Appellee filed the suit June 6, 1972. Service was made on appellant by a deputy marshal whose return of service read, "I have this day served the defendant Clarence and Norma Hickey personally with a copy of the within action and summons. This 12 June, 1972. . . .” The marshal wrote above the return of service, "Seen from window, talked to through door, refused to open.” The summons defendant alleges was left with him reads "Delivered same into hands of door refused to answer ..."

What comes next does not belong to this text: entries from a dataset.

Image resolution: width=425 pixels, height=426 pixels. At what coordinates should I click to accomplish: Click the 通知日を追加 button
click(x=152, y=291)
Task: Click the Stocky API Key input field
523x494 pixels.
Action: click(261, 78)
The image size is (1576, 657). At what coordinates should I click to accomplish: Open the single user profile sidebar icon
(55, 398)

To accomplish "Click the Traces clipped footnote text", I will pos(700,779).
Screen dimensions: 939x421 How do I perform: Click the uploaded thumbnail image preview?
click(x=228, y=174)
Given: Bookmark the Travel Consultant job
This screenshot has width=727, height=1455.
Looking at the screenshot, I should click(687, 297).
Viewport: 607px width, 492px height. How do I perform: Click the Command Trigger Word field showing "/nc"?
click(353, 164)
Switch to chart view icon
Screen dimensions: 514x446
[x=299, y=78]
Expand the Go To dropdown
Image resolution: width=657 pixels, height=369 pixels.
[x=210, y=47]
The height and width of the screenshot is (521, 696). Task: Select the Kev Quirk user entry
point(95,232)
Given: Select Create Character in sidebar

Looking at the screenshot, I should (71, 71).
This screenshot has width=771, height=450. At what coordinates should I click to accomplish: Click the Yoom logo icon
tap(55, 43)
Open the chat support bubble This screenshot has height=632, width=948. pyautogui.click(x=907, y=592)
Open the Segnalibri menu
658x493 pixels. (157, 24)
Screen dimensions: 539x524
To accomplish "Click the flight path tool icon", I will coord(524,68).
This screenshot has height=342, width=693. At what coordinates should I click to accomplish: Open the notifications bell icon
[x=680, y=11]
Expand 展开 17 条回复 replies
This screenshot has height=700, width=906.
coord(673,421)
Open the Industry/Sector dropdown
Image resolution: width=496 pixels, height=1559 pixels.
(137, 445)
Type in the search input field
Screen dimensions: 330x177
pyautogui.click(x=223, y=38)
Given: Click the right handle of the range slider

The Civil Practice Act (Ga. L. 1966, pp. 609, 610; 1967, pp. 226, 227, 228, 249; 1968, p. 1036; 1968, pp. 1104, 1105; *7651969, p. 487; 1972, pp. 689, 692; Code Ann. § 81 A-104 (d) (7))requires service to be made in such cases "to the defendant personally, or by leaving copies thereof at his dwellinghouse or usual place of abode with some person of suitable age and discretion then residing therein, or by delivering a copy of the summons and complaint to an agent authorized by appointment or by law to receive service of process.” That Act (Code Ann. § 81 A-104 (g)) requires proof of service: "(g) Return.— The person serving the process shall make proof of service thereof to the court promptly and in any event within the time during which the person served must respond to the process. Proof of service shall be as follows: (1) If served by a sheriff or marshal, or his deputy, the affidavit or certificate of such sheriff, marshal, or deputy, or ... (4) ... In case of service otherwise than by publication, the certificate or affidavit shall state the date, place and manner of service. Failure to make proof of service shall not affect the validity of the service.”
In the instant case, the return states the date of service to be June 12, 1972, the place of service to be in DeKalb County, Georgia, and the manner of service to be personal. Compliance with the statute is indicated by the return. The added notation indicating he saw the defendants from a window, and talked to them through the door, even though they refused to open the door, merely explains in greater detail how he perfected the personal service on Clarence (appellant herein) and Norma Hickey.
Even if we assume, and there is no proof in the record, that appellant’s copy was left at his door at the same time service was effected for which the return was made there is no inconsistency. If defendants would not open the door the process server had no alternative to leaving a copy at the door so defendants could pick it up when he departed. Leaving it at the door is *766consistent with the notation on that return "Seen from window, talked to through door, refused to open.”
Argued February 13, 1973 Decided April 11, 1973. Nancy McCormick, for appellant.The critical question is the fact of service and not the nature of the return. The return shows personal service and appellant has presented no evidence to disprove that service. Only one type of service is indicated in the return to the court, viz., personal service. The defendant is apprised by the return of what he must contest. Southeastern Fidelity Ins. Co. v. Heard, 123 Ga. App. 635, 637 (182 SE2d 153).
Appellant offered no evidence, other than the copy of the summons he alleges was left with him reading "Delivered same into hands of door refused to answer..."
"A return of service entered upon a declaration is not conclusive as to the facts therein recited. It may be traversed and impeached by proof that it is untrue. It is of itself, however, evidence of a high order, and can only be set aside upon evidence which is not only clear and convincing, but the strongest of which the nature of the case will admit.” Denham v. Jones, 96 Ga. 130, 132 (23 SE2d 78). The entry of service of the sheriff or his deputy imports verity. Williams v. Atlanta Nat. Bank, 31 Ga. App. 212, 219 (120 SE 658); Burger v. Dobbs, 87 Ga. App. 88, 92 (73 SE2d 75); Rupee v. Mobile Home Brokers, Inc., 124 Ga. App. 86, 88 (183 SE2d 34).
The trial court did not err in overruling the motion to dismiss.
Judgment affirmed.
Eberhardt, P. J., and Stolz, J., concur.